Give again, word for word, each line below starting at the one that contains "Medical Spa (21, 213)" and ending at the one that contains "Men (9, 177)".

Stored data entries:
################

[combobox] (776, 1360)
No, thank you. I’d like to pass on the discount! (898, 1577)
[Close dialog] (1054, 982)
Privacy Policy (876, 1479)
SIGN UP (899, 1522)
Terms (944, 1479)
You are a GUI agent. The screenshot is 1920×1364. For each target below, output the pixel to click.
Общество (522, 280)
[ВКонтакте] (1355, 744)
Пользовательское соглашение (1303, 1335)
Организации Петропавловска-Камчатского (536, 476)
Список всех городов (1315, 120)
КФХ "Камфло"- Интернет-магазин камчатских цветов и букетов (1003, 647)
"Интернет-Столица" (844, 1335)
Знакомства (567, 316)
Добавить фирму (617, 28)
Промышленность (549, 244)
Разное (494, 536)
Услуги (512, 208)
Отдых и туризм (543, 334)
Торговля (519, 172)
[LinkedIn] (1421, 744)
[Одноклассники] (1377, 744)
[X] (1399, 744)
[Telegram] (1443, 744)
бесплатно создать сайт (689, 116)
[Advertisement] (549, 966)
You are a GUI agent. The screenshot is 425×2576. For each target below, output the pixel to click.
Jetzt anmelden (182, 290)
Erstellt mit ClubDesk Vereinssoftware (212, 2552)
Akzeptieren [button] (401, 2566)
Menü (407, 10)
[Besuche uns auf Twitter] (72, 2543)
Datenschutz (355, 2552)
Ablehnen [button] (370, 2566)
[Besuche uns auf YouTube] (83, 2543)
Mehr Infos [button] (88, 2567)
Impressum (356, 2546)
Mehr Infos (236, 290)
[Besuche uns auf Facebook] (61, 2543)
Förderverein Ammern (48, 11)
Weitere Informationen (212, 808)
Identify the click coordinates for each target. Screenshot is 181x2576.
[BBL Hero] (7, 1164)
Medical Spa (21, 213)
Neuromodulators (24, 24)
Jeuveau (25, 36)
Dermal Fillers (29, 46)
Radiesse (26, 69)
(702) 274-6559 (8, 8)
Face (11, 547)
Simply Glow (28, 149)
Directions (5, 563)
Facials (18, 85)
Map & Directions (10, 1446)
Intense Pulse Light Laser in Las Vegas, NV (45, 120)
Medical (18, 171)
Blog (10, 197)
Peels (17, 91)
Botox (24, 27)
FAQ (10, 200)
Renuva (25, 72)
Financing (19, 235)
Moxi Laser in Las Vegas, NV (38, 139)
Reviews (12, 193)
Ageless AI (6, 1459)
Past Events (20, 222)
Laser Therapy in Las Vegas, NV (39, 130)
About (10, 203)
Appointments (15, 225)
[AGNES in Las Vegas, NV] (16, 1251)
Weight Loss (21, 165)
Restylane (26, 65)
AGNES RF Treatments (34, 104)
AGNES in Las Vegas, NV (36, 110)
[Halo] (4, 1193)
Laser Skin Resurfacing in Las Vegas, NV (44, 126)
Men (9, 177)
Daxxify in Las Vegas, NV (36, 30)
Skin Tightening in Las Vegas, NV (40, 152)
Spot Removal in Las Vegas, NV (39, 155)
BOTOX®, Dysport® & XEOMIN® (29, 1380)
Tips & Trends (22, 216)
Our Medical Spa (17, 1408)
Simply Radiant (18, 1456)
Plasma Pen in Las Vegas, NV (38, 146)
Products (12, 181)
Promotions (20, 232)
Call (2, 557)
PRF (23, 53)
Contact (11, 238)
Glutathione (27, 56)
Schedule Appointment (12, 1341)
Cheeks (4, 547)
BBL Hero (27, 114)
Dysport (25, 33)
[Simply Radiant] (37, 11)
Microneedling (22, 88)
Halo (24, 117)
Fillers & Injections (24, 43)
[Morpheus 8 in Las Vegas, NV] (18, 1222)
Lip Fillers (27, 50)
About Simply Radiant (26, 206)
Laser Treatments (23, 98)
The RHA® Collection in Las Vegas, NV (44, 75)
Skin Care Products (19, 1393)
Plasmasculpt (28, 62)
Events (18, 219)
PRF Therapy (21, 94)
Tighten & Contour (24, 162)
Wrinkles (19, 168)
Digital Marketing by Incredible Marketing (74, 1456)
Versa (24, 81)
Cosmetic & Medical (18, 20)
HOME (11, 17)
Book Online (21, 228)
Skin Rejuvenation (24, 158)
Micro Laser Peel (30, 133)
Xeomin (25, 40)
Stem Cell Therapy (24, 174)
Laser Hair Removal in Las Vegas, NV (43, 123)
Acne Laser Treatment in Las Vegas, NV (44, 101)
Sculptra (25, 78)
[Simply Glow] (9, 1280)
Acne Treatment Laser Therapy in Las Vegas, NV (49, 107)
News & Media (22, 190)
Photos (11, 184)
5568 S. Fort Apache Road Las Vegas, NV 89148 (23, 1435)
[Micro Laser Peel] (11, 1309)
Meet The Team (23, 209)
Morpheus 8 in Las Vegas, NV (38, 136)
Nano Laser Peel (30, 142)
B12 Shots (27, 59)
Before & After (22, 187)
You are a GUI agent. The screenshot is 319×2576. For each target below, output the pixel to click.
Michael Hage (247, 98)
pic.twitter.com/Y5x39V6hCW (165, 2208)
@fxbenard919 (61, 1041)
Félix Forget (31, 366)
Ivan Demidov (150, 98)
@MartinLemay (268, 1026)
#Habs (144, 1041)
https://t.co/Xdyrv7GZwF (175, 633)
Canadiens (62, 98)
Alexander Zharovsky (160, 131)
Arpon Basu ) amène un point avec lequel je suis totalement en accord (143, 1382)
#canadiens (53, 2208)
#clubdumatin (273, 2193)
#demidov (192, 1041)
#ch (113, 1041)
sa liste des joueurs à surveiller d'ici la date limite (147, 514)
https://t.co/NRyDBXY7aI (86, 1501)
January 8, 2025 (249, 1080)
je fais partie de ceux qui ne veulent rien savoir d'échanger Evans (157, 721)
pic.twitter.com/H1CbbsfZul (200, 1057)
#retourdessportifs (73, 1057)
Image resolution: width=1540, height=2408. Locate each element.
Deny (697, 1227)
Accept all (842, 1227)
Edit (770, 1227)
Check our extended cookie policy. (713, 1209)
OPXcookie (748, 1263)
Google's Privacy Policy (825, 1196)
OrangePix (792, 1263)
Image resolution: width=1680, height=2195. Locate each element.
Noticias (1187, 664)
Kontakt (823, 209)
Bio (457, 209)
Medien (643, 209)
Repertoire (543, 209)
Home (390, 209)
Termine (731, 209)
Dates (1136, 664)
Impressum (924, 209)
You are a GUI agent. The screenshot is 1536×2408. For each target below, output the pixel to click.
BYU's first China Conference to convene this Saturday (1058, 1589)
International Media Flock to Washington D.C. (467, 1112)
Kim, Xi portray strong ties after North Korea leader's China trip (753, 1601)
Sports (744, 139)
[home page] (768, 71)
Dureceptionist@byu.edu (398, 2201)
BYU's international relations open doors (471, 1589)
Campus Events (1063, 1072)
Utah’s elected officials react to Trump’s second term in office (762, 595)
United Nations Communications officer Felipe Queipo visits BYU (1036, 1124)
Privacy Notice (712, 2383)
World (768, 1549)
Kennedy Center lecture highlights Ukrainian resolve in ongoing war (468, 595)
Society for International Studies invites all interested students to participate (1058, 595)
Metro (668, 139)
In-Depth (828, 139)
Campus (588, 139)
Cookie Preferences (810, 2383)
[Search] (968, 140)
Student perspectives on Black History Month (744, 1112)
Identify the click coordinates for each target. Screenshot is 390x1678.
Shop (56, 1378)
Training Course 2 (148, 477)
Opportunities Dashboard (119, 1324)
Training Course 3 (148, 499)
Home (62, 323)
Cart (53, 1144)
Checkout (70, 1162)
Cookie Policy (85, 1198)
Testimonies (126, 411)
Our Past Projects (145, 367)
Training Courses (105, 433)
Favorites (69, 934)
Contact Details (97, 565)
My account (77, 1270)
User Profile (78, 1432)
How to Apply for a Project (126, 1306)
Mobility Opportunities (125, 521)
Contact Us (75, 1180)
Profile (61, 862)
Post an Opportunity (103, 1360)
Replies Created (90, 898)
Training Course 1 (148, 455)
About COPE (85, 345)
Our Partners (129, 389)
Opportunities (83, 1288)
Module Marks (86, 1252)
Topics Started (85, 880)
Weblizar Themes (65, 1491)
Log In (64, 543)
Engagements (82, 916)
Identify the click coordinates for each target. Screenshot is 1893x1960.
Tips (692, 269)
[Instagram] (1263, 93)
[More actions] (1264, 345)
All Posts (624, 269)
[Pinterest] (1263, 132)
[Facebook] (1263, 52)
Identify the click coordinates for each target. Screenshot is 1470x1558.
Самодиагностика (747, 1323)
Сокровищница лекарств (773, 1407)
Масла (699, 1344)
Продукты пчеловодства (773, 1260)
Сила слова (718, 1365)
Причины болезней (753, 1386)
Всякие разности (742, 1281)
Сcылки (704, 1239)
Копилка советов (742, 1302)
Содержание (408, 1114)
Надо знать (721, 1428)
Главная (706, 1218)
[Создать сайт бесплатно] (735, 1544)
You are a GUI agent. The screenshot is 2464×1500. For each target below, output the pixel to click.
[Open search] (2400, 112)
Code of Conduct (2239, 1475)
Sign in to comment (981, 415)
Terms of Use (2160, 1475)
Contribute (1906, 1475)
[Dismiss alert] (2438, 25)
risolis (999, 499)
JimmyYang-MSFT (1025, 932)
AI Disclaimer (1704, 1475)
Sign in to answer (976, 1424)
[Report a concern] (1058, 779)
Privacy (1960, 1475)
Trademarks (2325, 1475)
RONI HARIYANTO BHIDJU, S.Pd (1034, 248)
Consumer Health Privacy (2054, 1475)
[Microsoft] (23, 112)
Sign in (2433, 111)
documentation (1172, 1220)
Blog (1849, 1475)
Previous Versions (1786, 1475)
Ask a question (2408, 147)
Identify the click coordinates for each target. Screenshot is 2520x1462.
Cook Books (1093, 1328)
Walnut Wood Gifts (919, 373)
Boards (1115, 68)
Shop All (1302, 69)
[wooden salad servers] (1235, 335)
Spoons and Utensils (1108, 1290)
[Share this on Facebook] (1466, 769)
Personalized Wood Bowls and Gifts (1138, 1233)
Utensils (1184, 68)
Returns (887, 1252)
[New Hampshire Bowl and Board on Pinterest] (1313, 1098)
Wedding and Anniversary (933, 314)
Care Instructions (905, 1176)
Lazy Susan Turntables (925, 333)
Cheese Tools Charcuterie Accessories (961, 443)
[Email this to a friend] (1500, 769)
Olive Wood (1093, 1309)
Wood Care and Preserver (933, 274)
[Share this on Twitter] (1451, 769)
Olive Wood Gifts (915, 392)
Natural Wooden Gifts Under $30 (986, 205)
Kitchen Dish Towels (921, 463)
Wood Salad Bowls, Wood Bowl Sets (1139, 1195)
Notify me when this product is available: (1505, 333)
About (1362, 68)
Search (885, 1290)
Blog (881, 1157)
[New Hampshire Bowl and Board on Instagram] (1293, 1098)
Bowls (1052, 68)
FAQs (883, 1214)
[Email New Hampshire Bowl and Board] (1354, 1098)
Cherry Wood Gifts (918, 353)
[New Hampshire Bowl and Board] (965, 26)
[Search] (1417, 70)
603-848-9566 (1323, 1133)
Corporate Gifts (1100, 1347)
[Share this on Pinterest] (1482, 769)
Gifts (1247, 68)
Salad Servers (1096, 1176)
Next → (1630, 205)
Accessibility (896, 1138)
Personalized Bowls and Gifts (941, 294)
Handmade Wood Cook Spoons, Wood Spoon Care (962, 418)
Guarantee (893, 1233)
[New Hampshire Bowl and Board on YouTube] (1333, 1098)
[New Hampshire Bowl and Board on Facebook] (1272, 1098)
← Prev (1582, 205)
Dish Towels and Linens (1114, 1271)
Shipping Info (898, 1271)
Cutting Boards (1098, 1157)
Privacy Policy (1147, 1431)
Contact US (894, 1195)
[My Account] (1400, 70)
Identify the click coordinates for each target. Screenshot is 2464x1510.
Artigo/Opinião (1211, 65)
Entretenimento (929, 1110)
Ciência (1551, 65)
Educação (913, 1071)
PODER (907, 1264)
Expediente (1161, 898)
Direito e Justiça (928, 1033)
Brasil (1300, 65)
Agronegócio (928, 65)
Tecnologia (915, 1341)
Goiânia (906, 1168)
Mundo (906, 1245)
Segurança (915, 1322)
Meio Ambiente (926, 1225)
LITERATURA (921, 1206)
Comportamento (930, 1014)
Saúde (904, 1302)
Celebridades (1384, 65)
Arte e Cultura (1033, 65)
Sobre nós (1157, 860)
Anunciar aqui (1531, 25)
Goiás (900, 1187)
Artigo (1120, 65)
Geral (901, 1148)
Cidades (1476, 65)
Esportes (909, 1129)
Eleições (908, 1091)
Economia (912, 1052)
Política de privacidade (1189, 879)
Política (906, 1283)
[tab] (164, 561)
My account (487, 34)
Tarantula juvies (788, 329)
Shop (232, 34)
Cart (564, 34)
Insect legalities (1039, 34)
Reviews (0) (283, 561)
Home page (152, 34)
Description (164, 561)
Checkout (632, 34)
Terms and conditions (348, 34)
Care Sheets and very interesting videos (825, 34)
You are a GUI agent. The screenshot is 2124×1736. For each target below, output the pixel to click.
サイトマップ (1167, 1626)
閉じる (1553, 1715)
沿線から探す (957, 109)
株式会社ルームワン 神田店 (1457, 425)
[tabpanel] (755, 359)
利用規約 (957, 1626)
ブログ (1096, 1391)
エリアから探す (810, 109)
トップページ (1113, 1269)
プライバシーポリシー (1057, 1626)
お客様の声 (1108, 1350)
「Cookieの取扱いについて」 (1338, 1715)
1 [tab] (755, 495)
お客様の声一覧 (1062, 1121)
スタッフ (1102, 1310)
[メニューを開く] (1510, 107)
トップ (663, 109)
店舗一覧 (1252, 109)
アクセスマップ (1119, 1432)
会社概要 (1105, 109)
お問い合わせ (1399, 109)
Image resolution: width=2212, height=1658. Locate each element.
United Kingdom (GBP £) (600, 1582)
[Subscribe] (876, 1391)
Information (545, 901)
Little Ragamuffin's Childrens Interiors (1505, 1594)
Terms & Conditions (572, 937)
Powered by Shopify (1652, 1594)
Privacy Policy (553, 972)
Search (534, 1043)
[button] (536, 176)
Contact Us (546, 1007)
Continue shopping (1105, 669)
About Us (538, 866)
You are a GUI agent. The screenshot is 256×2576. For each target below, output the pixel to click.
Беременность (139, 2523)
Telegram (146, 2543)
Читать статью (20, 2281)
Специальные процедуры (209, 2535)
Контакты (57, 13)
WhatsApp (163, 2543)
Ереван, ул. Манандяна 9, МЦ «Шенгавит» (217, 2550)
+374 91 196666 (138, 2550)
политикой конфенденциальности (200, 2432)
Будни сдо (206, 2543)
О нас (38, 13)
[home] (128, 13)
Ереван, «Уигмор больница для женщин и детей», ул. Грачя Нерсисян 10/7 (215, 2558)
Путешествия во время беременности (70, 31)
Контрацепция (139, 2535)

################

Response below:
Medical Spa (21, 213)
Neuromodulators (24, 24)
Jeuveau (25, 36)
Dermal Fillers (29, 46)
Radiesse (26, 69)
(702) 274-6559 (8, 8)
Face (11, 547)
Simply Glow (28, 149)
Directions (5, 563)
Facials (18, 85)
Map & Directions (10, 1446)
Intense Pulse Light Laser in Las Vegas, NV (45, 120)
Medical (18, 171)
Blog (10, 197)
Peels (17, 91)
Botox (24, 27)
FAQ (10, 200)
Renuva (25, 72)
Financing (19, 235)
Moxi Laser in Las Vegas, NV (38, 139)
Reviews (12, 193)
Ageless AI (6, 1459)
Past Events (20, 222)
Laser Therapy in Las Vegas, NV (39, 130)
About (10, 203)
Appointments (15, 225)
[AGNES in Las Vegas, NV] (16, 1251)
Weight Loss (21, 165)
Restylane (26, 65)
AGNES RF Treatments (34, 104)
AGNES in Las Vegas, NV (36, 110)
[Halo] (4, 1193)
Laser Skin Resurfacing in Las Vegas, NV (44, 126)
Men (9, 177)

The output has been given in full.